For https resources, this proposal shouldn't introduce any new latency compared to using Upgrade-Insecure-Requests. The ALPN negotiation makes it totally transparent. Browsers will be attempting TLS first, anyway, and it won't require any additional round trips to determine if https-transitional is supported.

The only place where there may be a performance impact is when a navigational request is upgraded due to the presence of an Alt-Svc header. Because the user agent will attempt to recursively upgrade all subresources of an upgraded document, which may not all be available upgraded or over https, this has the possibility of introducing significant new latency. User agents might reduce this by remembering the fact that TLS was unavailable for a given origin for some period of time, or they might attempt upgraded and non-upgraded fetches in parallel to be able to instantly substitute the http version on an aggressive timeout for secure connection establishment. This latter approach is bad for privacy in the presence of passive attackers. Some experimentation is probably necessary here to arrive at the best strategy. Peformance costs will be higher when transitional mode is new, and will consistently decline as it becomes more widely available.

Locking down

At some point, sites will still want to abandon plaintext http. A load from an https context will never fail down to plaintext or an unauthenticated connection, but optimistic upgrades are not, by themselves, enough to stop an active network attacker from forcing a downgrade back to an unecrypted connection for navigations or top-of-window resources loaded transitionally. During the transitional period, it's an explicit goal to never break if the upgrade can't succeed. How do we get from transitional to finally secure, especially if the existence of transitional is a means to avoid sites having to change the scheme of every http link out there? Related to this, we also eventually want to be able to enforce tranquility on upgraded resources to stop those same attackers.

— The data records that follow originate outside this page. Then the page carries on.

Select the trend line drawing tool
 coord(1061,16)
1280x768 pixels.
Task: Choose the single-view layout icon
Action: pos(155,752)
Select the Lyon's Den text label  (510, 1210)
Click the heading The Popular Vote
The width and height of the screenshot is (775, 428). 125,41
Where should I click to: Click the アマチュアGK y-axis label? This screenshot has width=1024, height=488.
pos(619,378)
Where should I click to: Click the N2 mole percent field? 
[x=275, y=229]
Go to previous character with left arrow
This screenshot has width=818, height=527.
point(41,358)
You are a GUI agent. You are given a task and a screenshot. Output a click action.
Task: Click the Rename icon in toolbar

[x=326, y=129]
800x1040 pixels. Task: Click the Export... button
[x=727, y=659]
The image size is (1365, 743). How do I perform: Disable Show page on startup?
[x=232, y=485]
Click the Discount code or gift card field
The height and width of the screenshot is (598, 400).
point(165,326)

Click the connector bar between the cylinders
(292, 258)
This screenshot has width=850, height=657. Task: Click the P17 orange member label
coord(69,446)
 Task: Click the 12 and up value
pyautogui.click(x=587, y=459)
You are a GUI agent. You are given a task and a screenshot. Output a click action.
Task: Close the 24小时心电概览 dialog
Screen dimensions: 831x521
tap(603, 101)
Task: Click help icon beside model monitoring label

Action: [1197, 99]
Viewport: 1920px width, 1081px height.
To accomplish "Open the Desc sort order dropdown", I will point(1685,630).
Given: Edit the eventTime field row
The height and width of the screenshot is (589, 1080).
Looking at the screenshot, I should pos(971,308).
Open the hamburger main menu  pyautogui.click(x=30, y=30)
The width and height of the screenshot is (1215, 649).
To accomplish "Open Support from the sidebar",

We can start with some design patterns from HTTP Strict Transport Security, which was invented to solve this problem for HTTPS sites that wanted to fully deprecate HTTP, as well as the Alt-Svc header mentioned earlier.

The first thing a site could do is set the freshness of its Alt-Svc advertisement to "infinite". This would be a signal to user agents which understand it to never attempt a plaintext connection to that Origin again - only use https-transitional and https, forever. User agents might, as they do today, allow sites to opt-in to a preload of this setting. After doing this, a service could continue to offer service over plaintext for legacy clients, or it could turn it off if it determines that traffic is acceptably low.

The next thing is that content served with transitional mode needs a way to opt-in to tranquility. This is also probably best handled by an HTTP header. Setting the "tranquil" bit would imply at least that the document's setting object should restrict mixed content. It might even allow such a resource to be eligible to be same-origin with https content, though that requires additional analysis, and probably would be a different flag, so sites can make appropriate transition of cookies, local storage and other Origin scoped state on the client. A tranquil resource might also be eligible to get the "lock" or whatever other secure UI treatement is applied to https.

Eventually, if penetration of transitional mode is sufficient, user agents could start dropping support for http. Perhaps first as a user preference flag, then with a compatibility list enabling a few laggard sites to still use plaintext, then with a big, interstitial warning. As flag days go, this would be much less painful than the current possibilities, because the process of readying your site for the transition could be almost entirely automated, with little or no risk of breakage. Many sites would probably stay at the transitional state indefinitely, but users would still be getting all the benefits they expect from TLS today.